Dealing with pressure for high academic expectations: when cultures cross borders
Stephanie Hagen
During our recent class on trends in comparative education policy, one of the students’ team school improvement presentations focused on the South Korean education system, the extremely heavy pressure it places on students to succeed academically, and approaches to reduce it.
Following the presentation, the class had a lively discussion about how an education system may be able to mitigate this pressure when high expectations are already embedded so deeply in the society or culture.
This reminded me of my own academic experience in the United States since I attended a school district in an extremely multi-cultural community. A majority of the students are of Asian descent and many of them are children of immigrants who have arrived from China, South Korea and India. As the demographics of the community have shifted, so has the school district's approach towards education.
Many of these parents are demanding that the school board provide greater and more rigorous academic challenges for their children while traditional extracurricular such as sports teams may not be able to survive much longer due to lack of participation. The school board is pushing back, fearing that an extreme, singular focus on academics may prove to be emotionally too much for the children.

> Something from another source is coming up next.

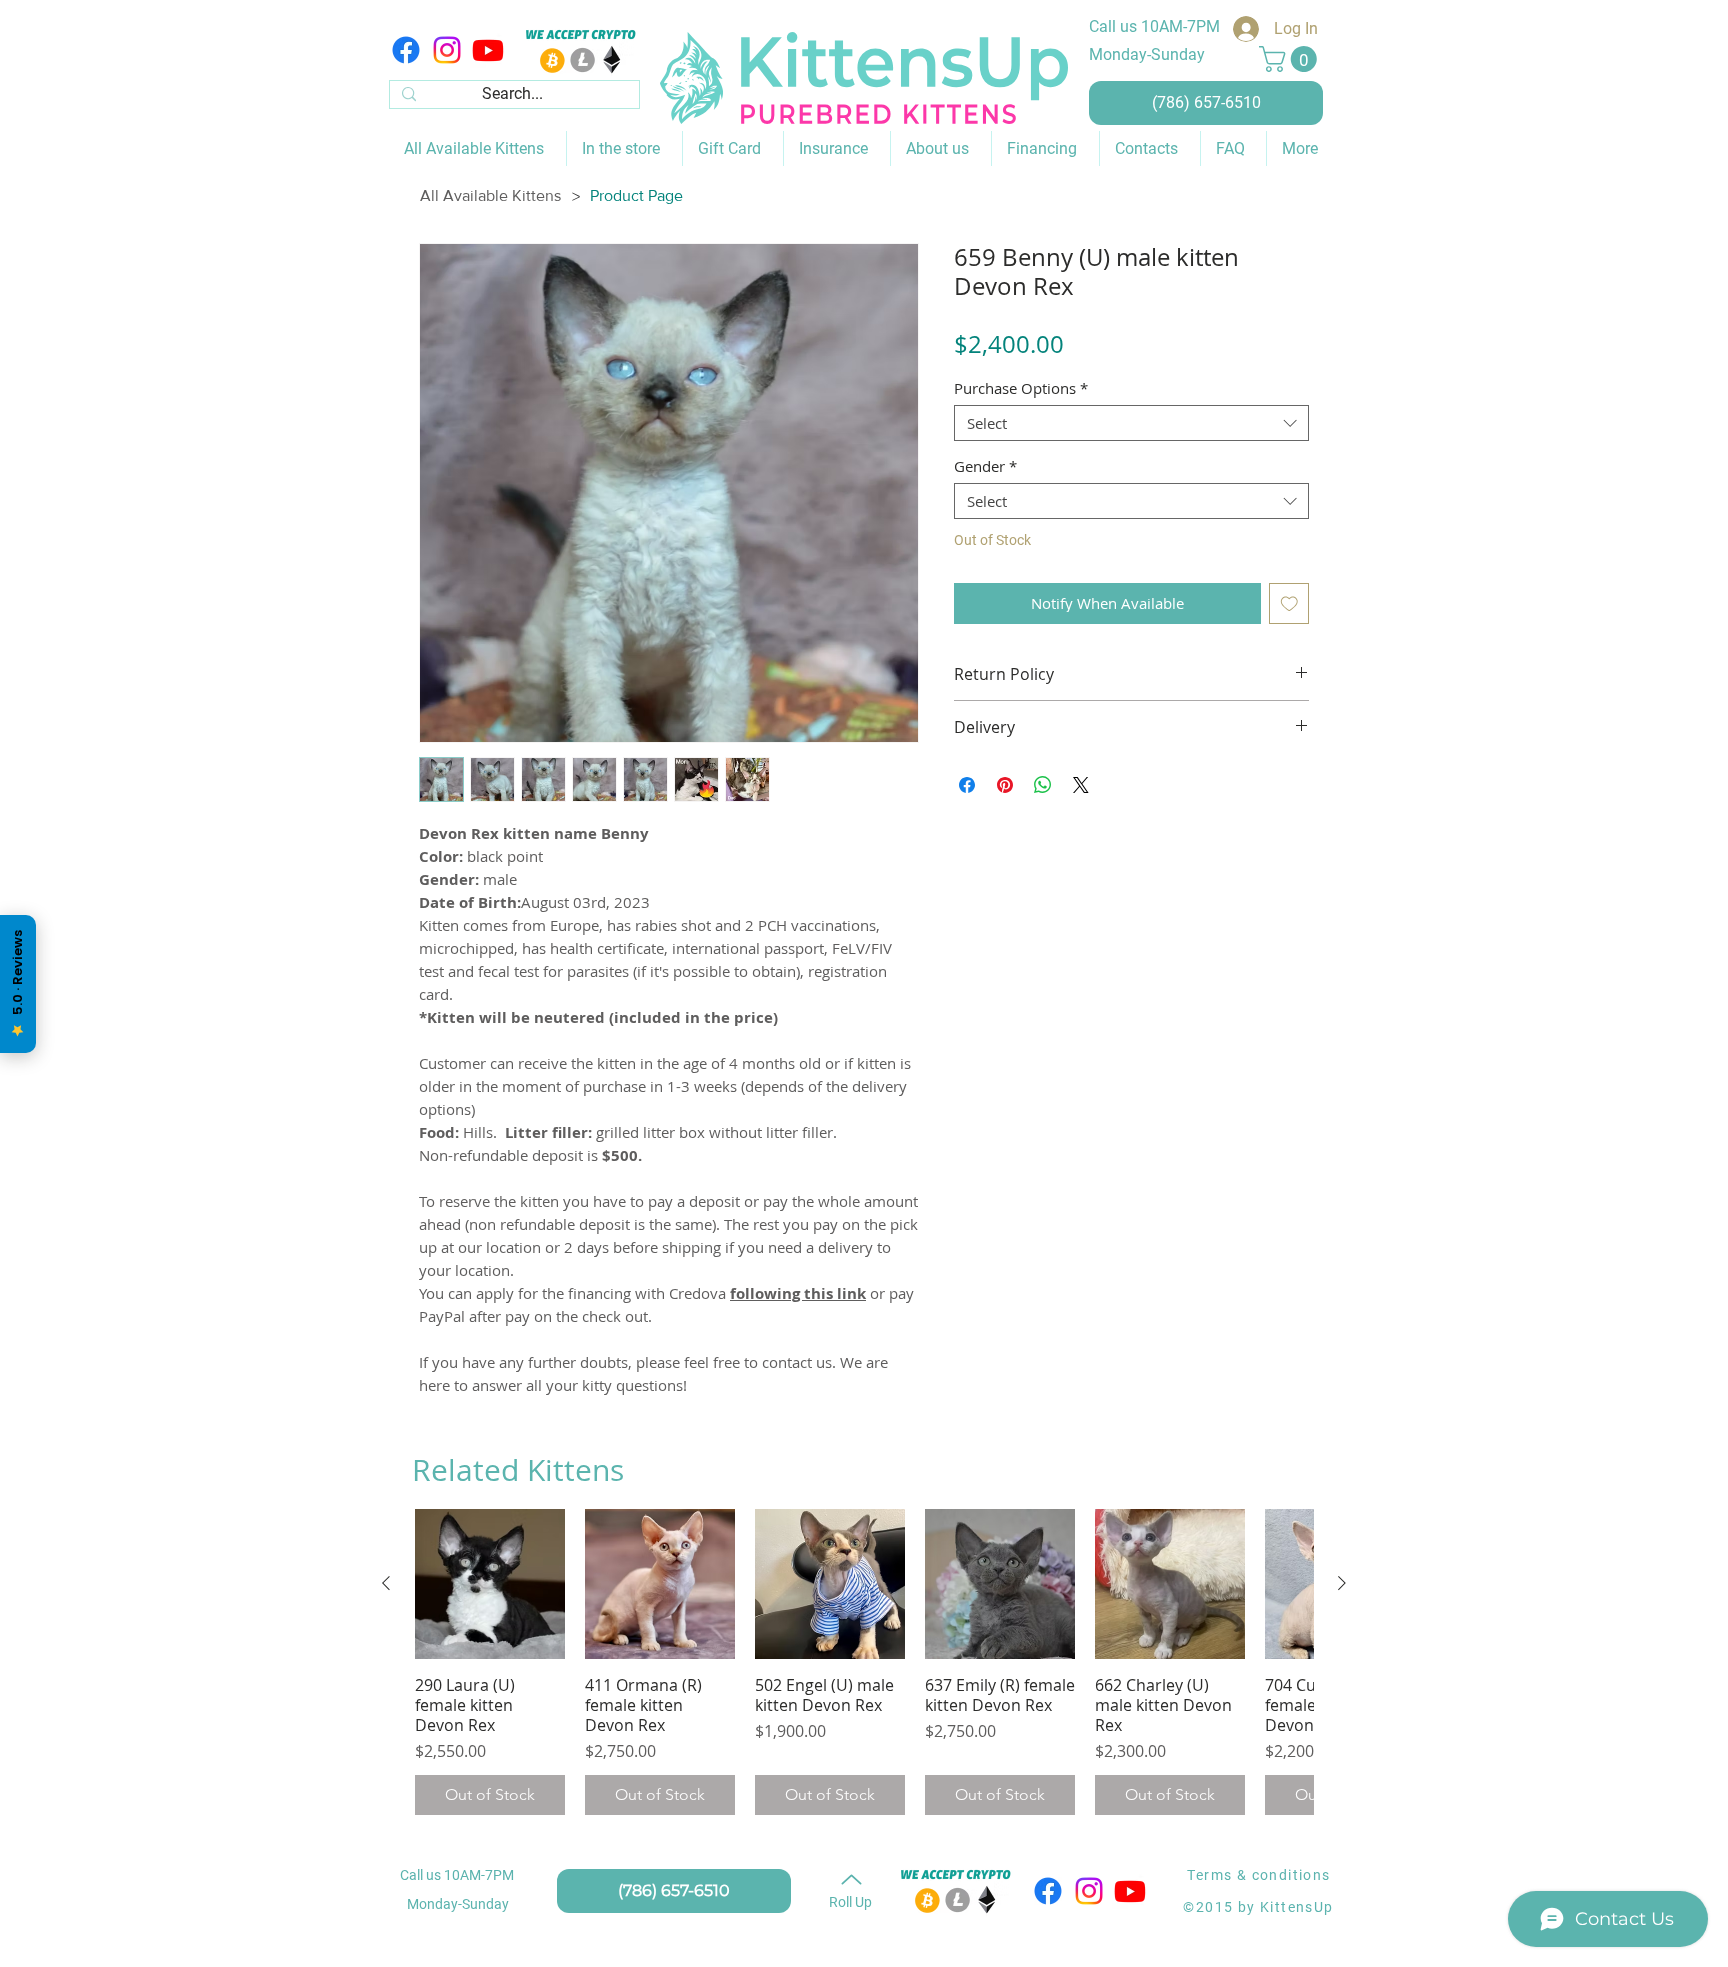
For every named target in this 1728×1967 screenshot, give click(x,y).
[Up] (851, 1880)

This has caused quite a bit of tension between Asian-American parents and other parents as to how to best educate their children and the current situation was recently described in-depth in a New York Times article from last December.
What is clear is that in this community, and in many increasingly multi-cultural communities across the country, finding a middle-ground in which students will be encouraged to succeed academically but not so much that they are pushed to their limits emotionally will be a challenge.